_STATED PROBLEM A_:
In the design notes on a global event booking service, translate this sentence into Spanish: "Upon successful booking, the system should send confirmation and reminder notifications to the users before the event takes place."
_STATED PROBLEM B_:
Carry on with the design notes on the global event booking service, picking up after their final sentence.

_PASSAGE SHOWN_:
-------------------------
Building a global event booking service

In this repo, I will discuss about how to build a global event booking service. Some of the requirements are:

  • Allow users to search and book events worldwide, ensuring a smooth booking experience even under high traffic
  • Platform should be able to handle a large number of users, especially during peak hours close to event dates
  • Booking process should integrate with a payment gateway (e.g., Stripe) to handle ticket purchases securely
  • Upon successful booking, the system should send confirmation and reminder notifications to the users before the event takes place

Understand the problem

Assume that the system can host 10000 events, each event can have 50000 tickets available, the tickets for each event are sold in one month before the event takes place. Lets say hot event will have 10000 tickets sold in the first 10 minutes.

  • User can book tickets from mobile or web app
  • User can cancel the reservation

Non-functional requirements

  • High concurrency: During the first 10 minutes for the hot event, the system will have max 2000 requests per second at peak
  • Fault tolerance: The system should be able to handle failures gracefully
  • Scalability: The system should be able to scale horizontally to handle more traffic
  • Moderate latency: The system should be able to handle the requests within a few seconds

Back of the envelope calculation

  • Assume that the hot event will have 50% (25000 tickets) of the total tickets sold in the first 10 minutes. This means that the system will have 2500 successful transactions per minute at peak or 42 successful transactions per second (TPS)
-------------------------
_GIVEN RECORDS_:
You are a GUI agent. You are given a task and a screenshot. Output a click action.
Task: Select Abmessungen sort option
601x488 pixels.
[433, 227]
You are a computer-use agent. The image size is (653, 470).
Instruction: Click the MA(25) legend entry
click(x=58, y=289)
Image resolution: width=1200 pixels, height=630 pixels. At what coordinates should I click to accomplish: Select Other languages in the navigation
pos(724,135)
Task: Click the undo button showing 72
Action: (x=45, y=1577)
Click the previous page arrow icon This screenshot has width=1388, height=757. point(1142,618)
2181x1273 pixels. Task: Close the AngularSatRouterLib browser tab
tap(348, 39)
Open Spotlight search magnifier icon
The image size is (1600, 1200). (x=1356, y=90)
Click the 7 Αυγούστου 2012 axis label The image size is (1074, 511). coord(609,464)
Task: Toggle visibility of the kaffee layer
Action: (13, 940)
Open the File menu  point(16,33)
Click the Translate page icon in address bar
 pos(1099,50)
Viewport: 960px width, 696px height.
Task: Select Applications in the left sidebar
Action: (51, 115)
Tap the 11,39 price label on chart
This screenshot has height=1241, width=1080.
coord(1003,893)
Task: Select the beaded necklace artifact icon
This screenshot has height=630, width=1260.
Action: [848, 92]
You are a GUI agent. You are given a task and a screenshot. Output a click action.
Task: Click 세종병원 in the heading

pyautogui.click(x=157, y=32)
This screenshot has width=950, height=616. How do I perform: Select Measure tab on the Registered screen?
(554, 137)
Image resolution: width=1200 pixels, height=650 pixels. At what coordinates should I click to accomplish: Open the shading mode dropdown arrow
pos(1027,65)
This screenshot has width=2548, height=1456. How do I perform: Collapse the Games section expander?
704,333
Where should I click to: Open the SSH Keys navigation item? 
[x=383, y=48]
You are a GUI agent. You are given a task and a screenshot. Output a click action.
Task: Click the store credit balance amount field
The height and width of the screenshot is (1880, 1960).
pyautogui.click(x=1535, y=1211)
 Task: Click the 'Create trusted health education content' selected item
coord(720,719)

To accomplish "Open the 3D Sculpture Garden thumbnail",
-------------------------
_WRITTEN RESPONSE A_:
Tras una reserva exitosa, el sistema debe enviar notificaciones de confirmación y de recordatorio a los usuarios antes de que se celebre el evento.

_WRITTEN RESPONSE B_:
  • Assume that the request rate will be higher due to get requests and other requests and drop to around 2000 requests per second at peak.
Traffic Estimates
  • Peak traffic: 2,000 requests per second (RPS)
  • Successful transactions at peak: 42 TPS (2,500 per minute)
  • Average traffic: 100 RPS (5% of peak)
Daily Active Users (DAU)
  • Requests per day: 100 RPS * 60 * 60 * 24 = 8.64 million requests/day
  • Assuming 30 requests per user session
  • DAU ≈ 288,000 users (rounded to 300,000)
Storage Estimates
  1. Ticket Storage:

    • Total events: 10,000
    • Tickets per event: 50,000
    • Total tickets: 10,000 * 50,000 = 500 million
    • Size per ticket: 1 KB
    • Total ticket storage: 500 million * 1 KB = 500 GB
  2. Event Storage:

    • Events: 10,000
    • Size per event: 2 KB (including event details, images references, etc.)
    • Total event storage: 10,000 * 2 KB = 20 MB
  3. User Storage:

    • Users: 300,000 DAU * 10 (assuming total users is 10x DAU)
    • Size per user: 2 KB (including profile, preferences, history)
    • Total user storage: 3 million * 2 KB = 6 GB

Total Base Storage: ~506 GB With indexes, redundancy (1.5x): ~760 GB

Bandwidth Estimates

For a request:

  • Incoming data: 2,000 * 1.5 KB = 3 MB/s
  • Outgoing data: 2,000 * 3 KB = 6 MB/s Peak bandwidth: 9 MB/s or 72 Mbps
Memory/Cache Estimates
  1. Active Event Cache:

    • Hot events (5%): 500 events * 2 KB = 1 MB
    • Their tickets status: 500 * 50,000 * 100 bytes = 2.5 GB
  2. User Session Cache:

    • Active sessions: 30,000 (10% of DAU)
    • Session size: 2 KB
    • Total session cache: 60 MB
  3. Application Cache:

    • Code, static content, etc.: 500 MB

Total Cache Needed: ~3.1 GB

Database IOPS
  1. Writes:

    • Peak successful transactions: 42 TPS
    • Each transaction affects multiple records (ticket, user, event)
    • Estimated write IOPS: 42 * 3 = 126 IOPS
  2. Reads:

    • Peak read requests: ~1,900 RPS (2,000 - 42 writes)
    • Assuming 80% cache hit rate
    • Database read IOPS: 380 IOPS

Total Peak IOPS: ~506 IOPS

Compute Requirements
  • Each request: 10 ms processing time
  • CPU time needed: 2,000 * 10 ms = 20 seconds per second
  • Minimum CPU cores: 20 (assuming 100% utilization)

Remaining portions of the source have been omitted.